[DATA SUPPLIED — start]
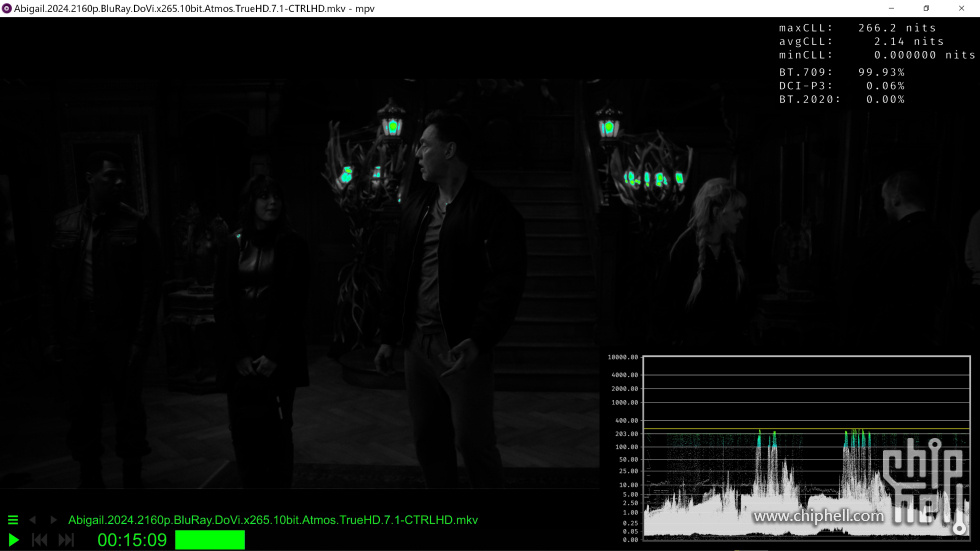Minimize the mpv window
This screenshot has width=980, height=551.
tap(888, 8)
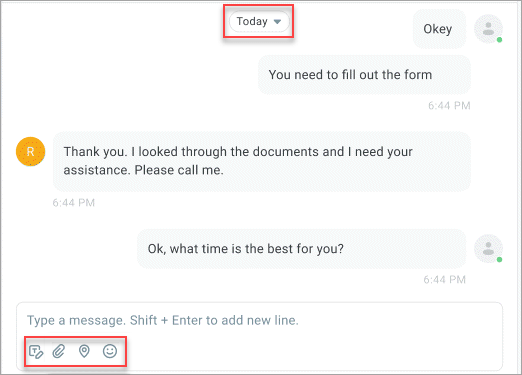Click the green online dot on lower avatar
522x375 pixels.
click(x=499, y=260)
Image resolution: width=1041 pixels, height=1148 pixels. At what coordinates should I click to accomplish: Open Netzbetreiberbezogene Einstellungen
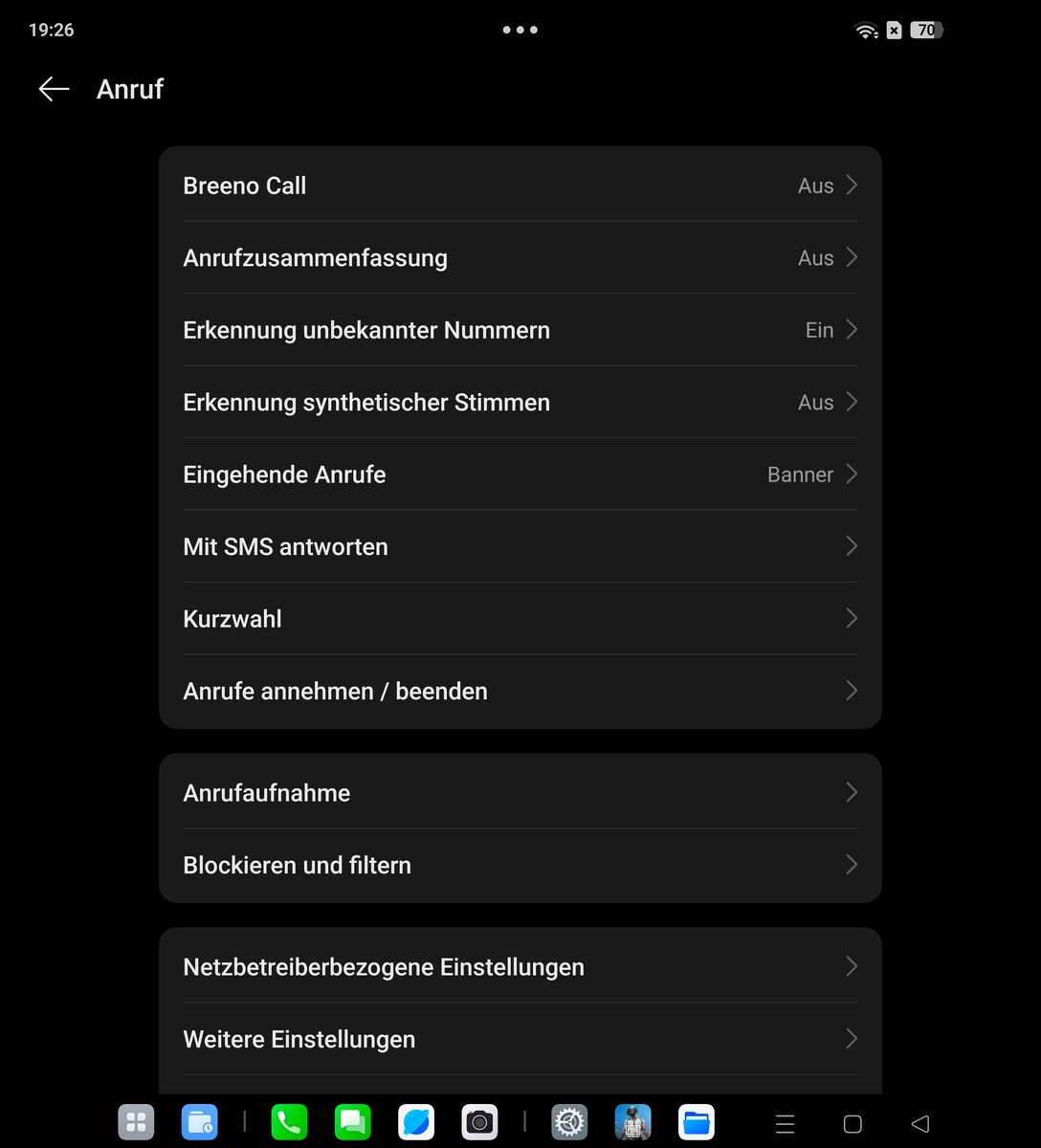tap(520, 967)
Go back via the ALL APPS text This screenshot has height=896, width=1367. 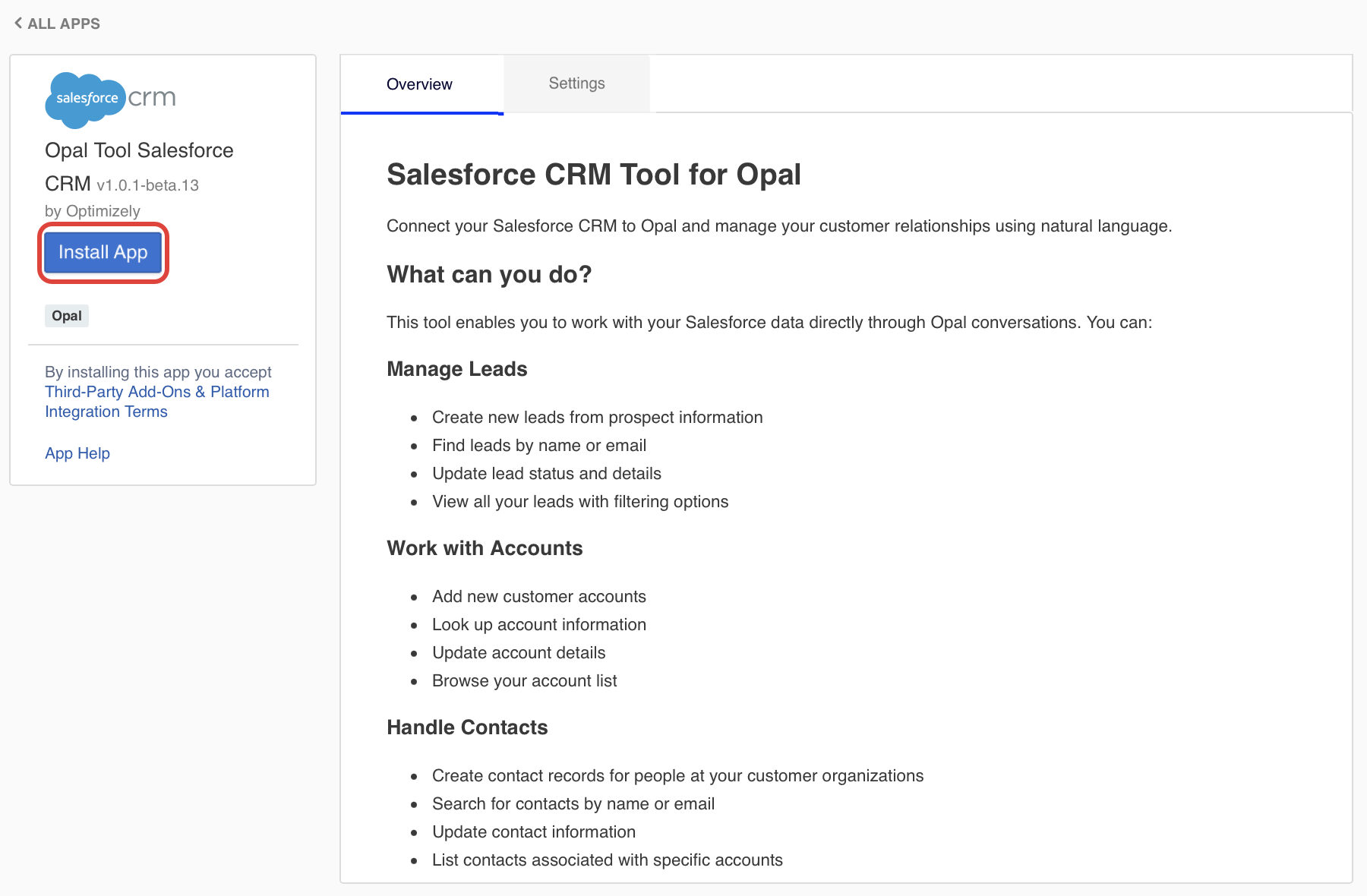(x=64, y=24)
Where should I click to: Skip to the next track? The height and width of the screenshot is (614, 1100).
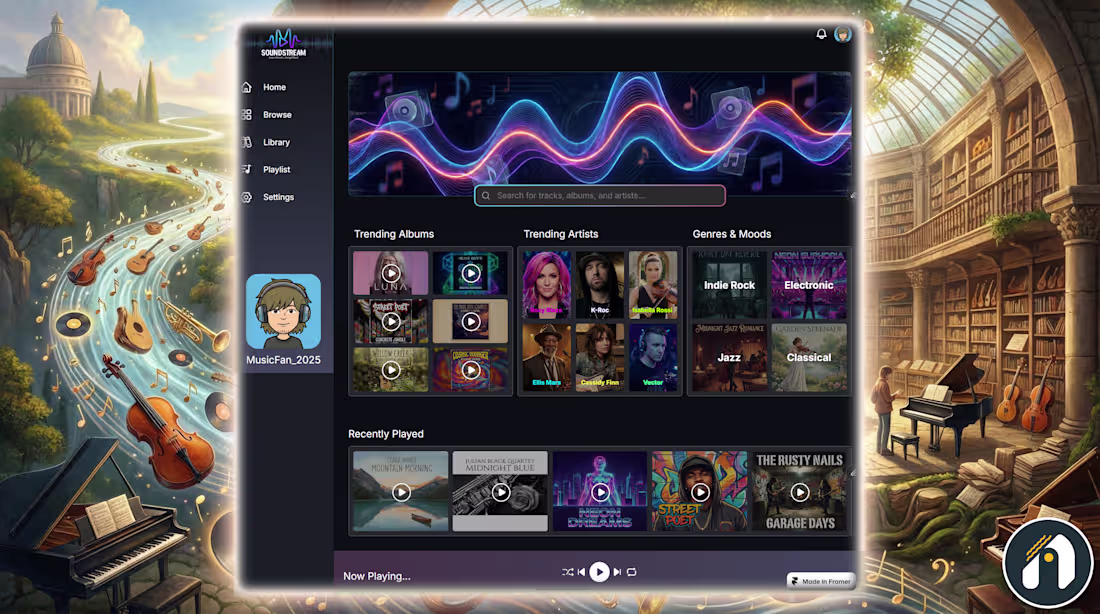point(617,572)
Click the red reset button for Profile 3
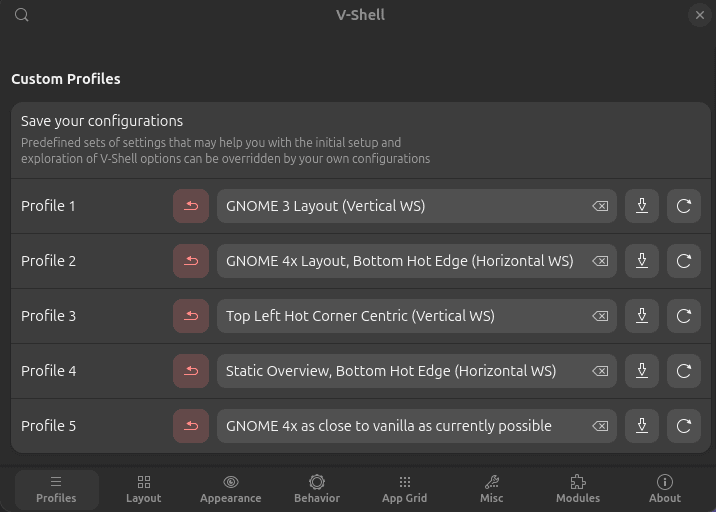 (x=191, y=316)
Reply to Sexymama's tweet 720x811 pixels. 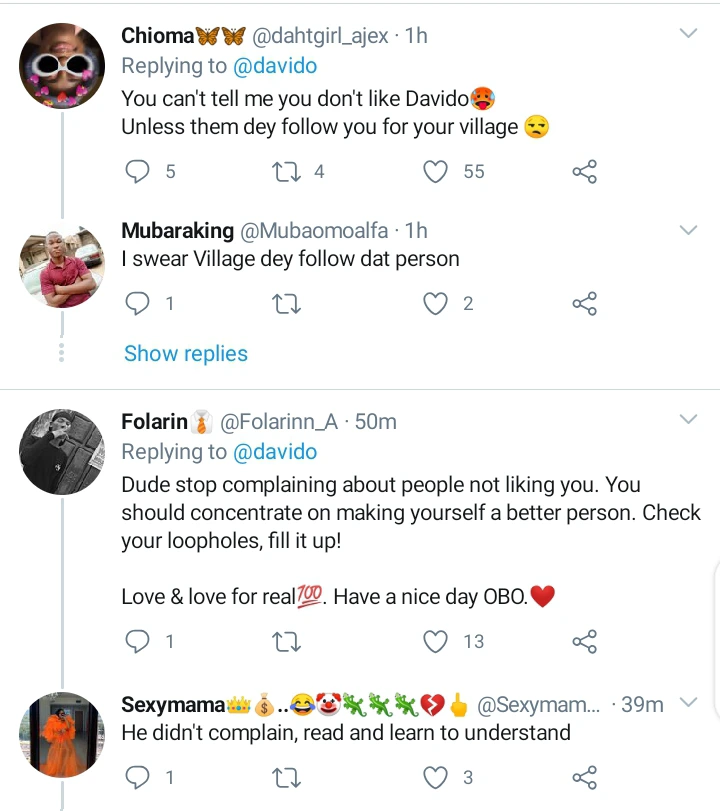pos(137,777)
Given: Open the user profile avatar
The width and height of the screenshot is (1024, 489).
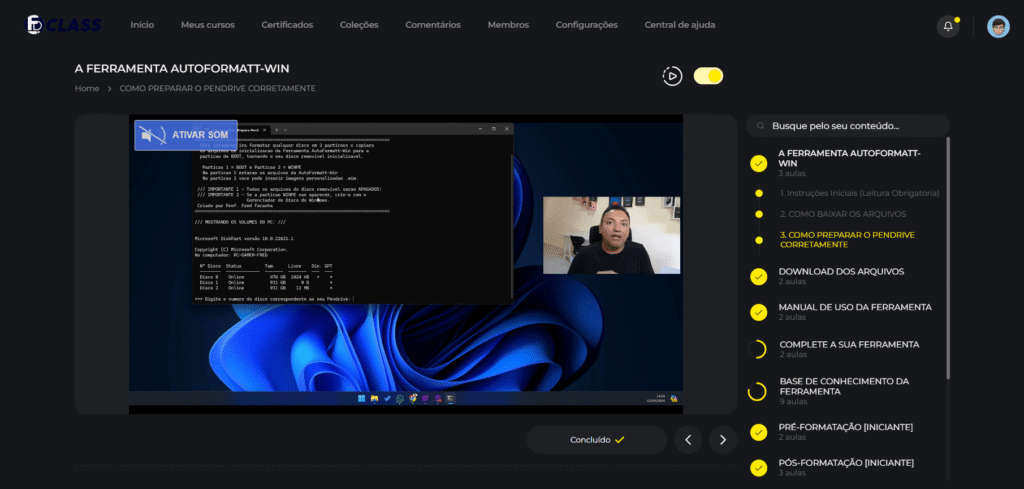Looking at the screenshot, I should pyautogui.click(x=998, y=26).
[DATA SUPPLIED — finish]
> WHAT YOU SHOULD DO
If a line falls between the one containing "Given: Open the user profile avatar" and the last line of the entries above, both included, reproduce it exactly; leave the pictures out.

> SOLUTION TO THIS TASK
Given: Open the user profile avatar
The width and height of the screenshot is (1024, 489).
Looking at the screenshot, I should pyautogui.click(x=998, y=26).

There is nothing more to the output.